Boarding a 68-year old Tsugaru Tetsudo Stove Train, we travel from Goshogawara to Ashino Park. The train line has been operational for 90 years, popular for its coal-fuelled ovens on which the conductors toast dried squid for passengers. The carriage is filled with a pungent aroma of squid, soon replaced with a toasty smell as the train begins to chug and the hot plates are lit. It’s an ideal retreat on a cold winter’s day but more importantly, it’s a fun and colourful snapshot into Japanese life. Girls moving throughout the carriage are selling miso doughnuts; and a lady pushes a cart down the wooden floorboards aisles selling the squid and rice crackers, candy, apple juice, sake and beer.
At Tsugaru-han Neputa Village I listen to the distinctive sounds of the Shamisen as musicians expertly play the traditional stringed instrument. In a former storehouse built 300 years earlier by the Hirosaki clan, I view a number of Tsugaru local crafts where an artisan is sitting and filing red, lacquered chopsticks with sandpaper. We stop at the grocer for a tasting of the region’s famous apples. The red Fuji apples are not only large in size but incredibly juicy.
At Hirosaki Castle, completed in 1611, we find the oldest Somei Yoshino cherry blossom tree in all of Japan. Throughout the castle and surrounding its water moats are more than 2,600 cherry blossom trees of different varieties. In spring time, their delicate petals fall into the moat’s water, casting the illusion of a blanket of pink set against the red wooden fence railings of the four bridges that cross the moat. In winter time, the trees are illuminated at night with pink lighting to reflect in the frozen water below, creating a spectacular visual display.
Visitors wanting to experience dressing like a Japanese princess or feudal lord can also seek out the costume dressing experience located in the grounds of the castle. I selected a grand pink kimono and headpiece before being strapped in tight, with an attentive staff member tightening my obi belt firmly around my waist.
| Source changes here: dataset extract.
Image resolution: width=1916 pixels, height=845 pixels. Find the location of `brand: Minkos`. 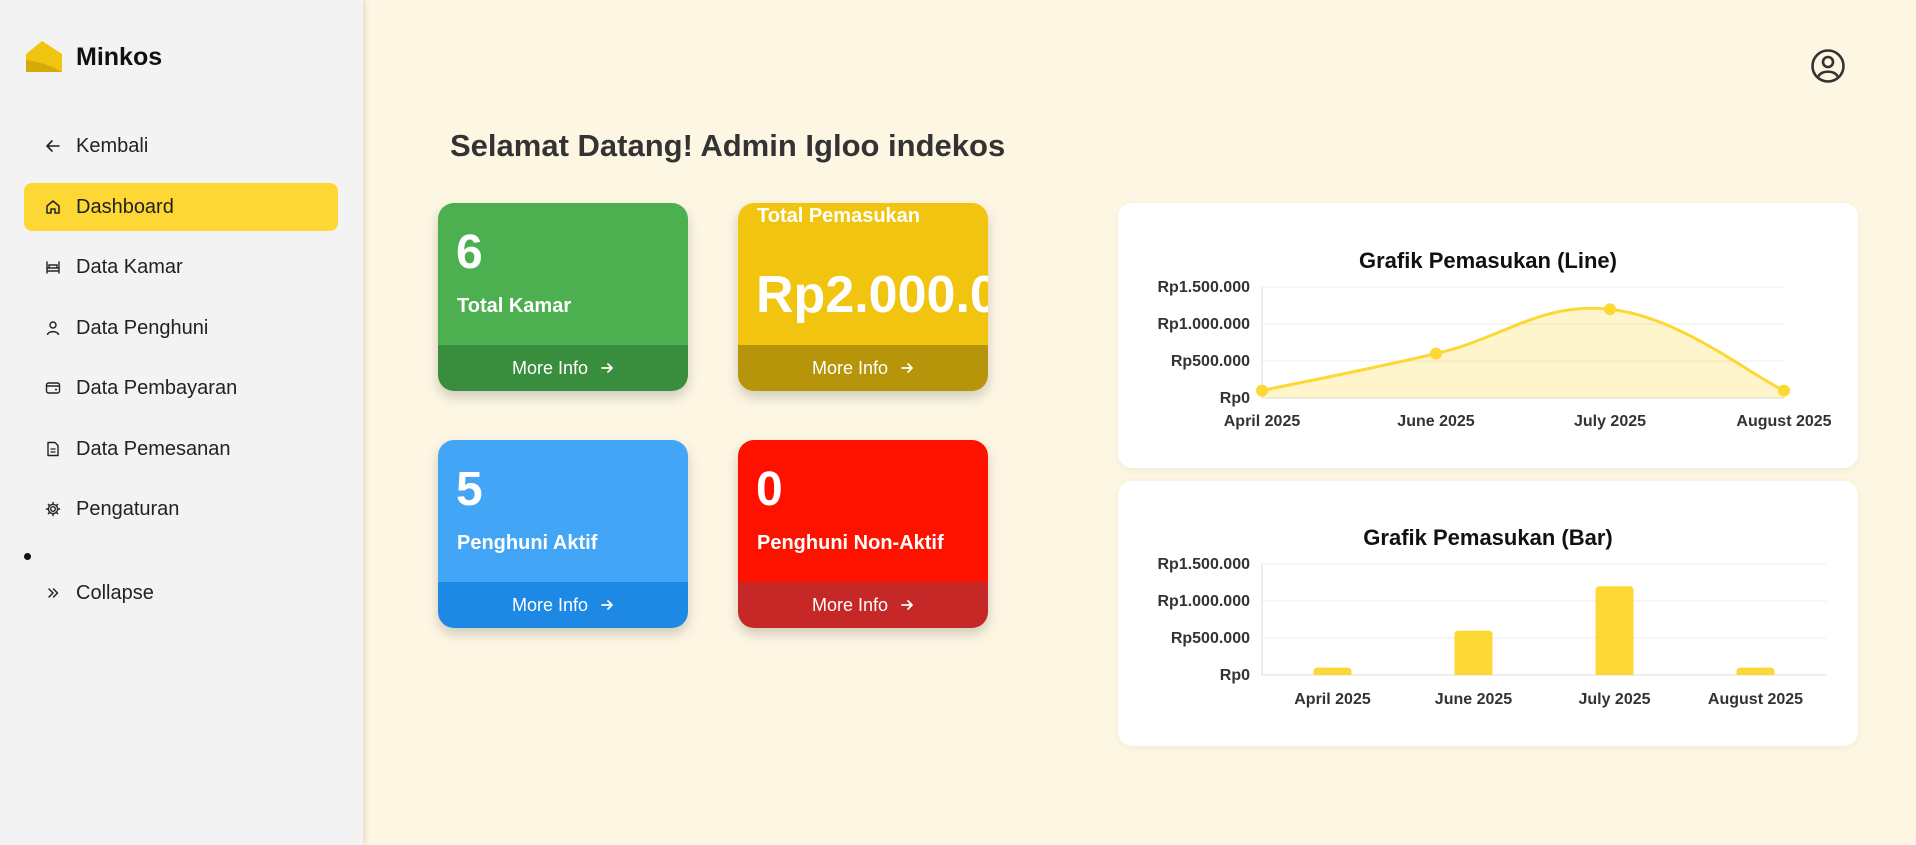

In summer, there is normally a queue formed as people wait to have their ‘brush’ with royalty, but on the winter day I visit, there’s just myself and my guide playing dress-ups like a pair of curious school-children, and taking countless photos.
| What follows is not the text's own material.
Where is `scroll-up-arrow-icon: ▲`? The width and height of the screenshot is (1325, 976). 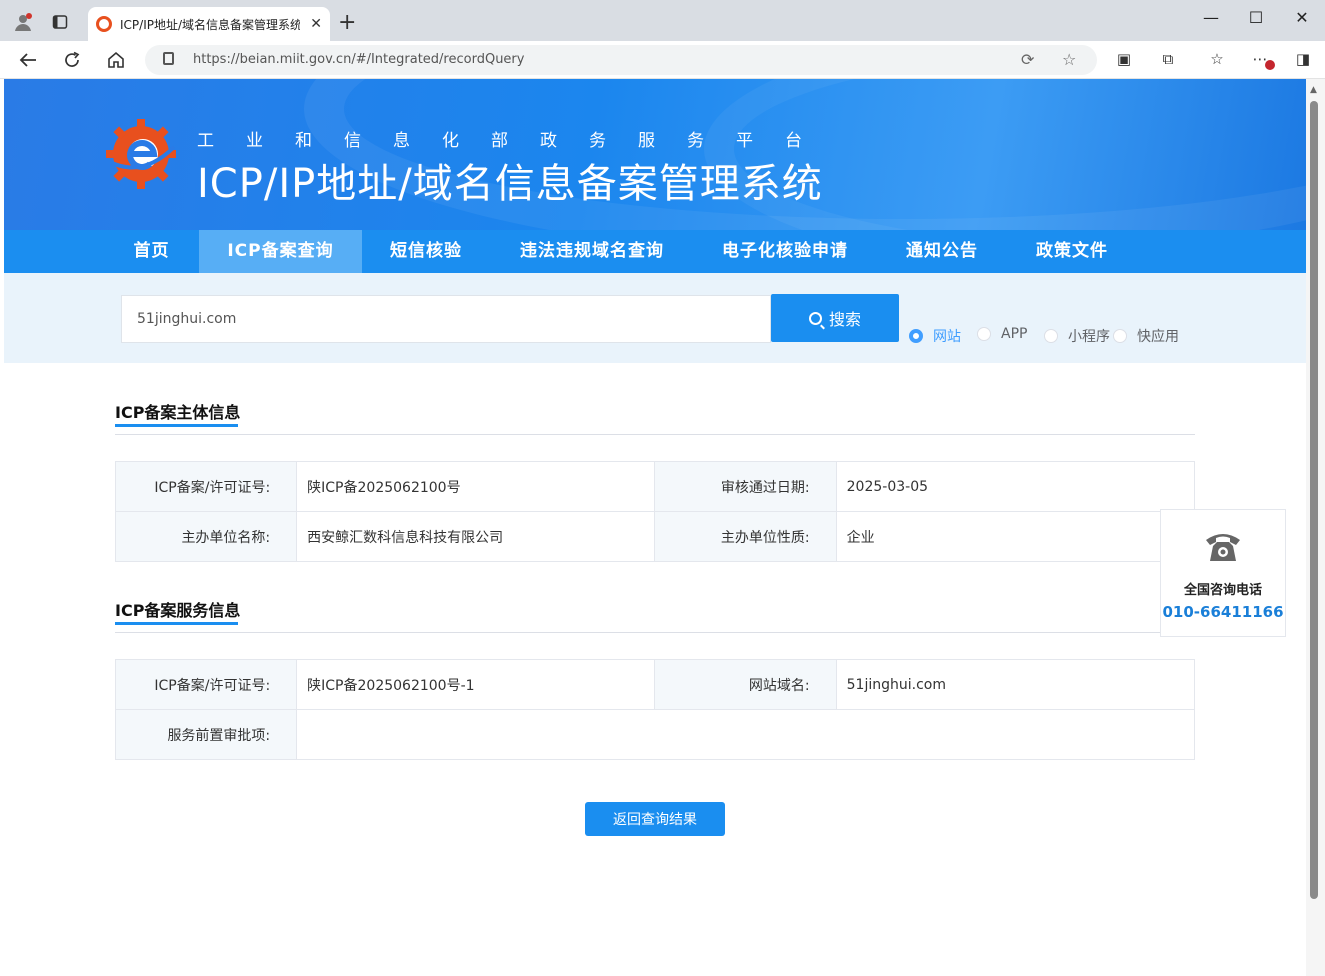 scroll-up-arrow-icon: ▲ is located at coordinates (1314, 90).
A must-visit in Aomori is to see one of the Neputa or Nebuta structures. These enormous, moving floats are constructed using hand-painted rice paper depicting the designs of Japanese artists. The floats are paraded daily in colourful festivals during the summer, the largest of which is the Nebuta Matsuri festival in Aomori City, held every year from August 2 to 7, attracting more than three million visitors over six days. The tallest Neputa can be viewed at Goshogawara at the Tachineputa Exhibition Hall. The 22-metre high and 17-tonne Neputa is quite a sight to behold. Visitors can watch films of what takes place during the Tachineputa festival each year between 4-8 August. I join in with local musicians, chiming brass cymbals with vigour as we get a sense of the sounds and atmosphere of the festival as proud local teams pull numerous Neputa floats throughout the streets for two hours.
Car hire is recommended if planning to cover the region in depth. Small tours or private guides are also available.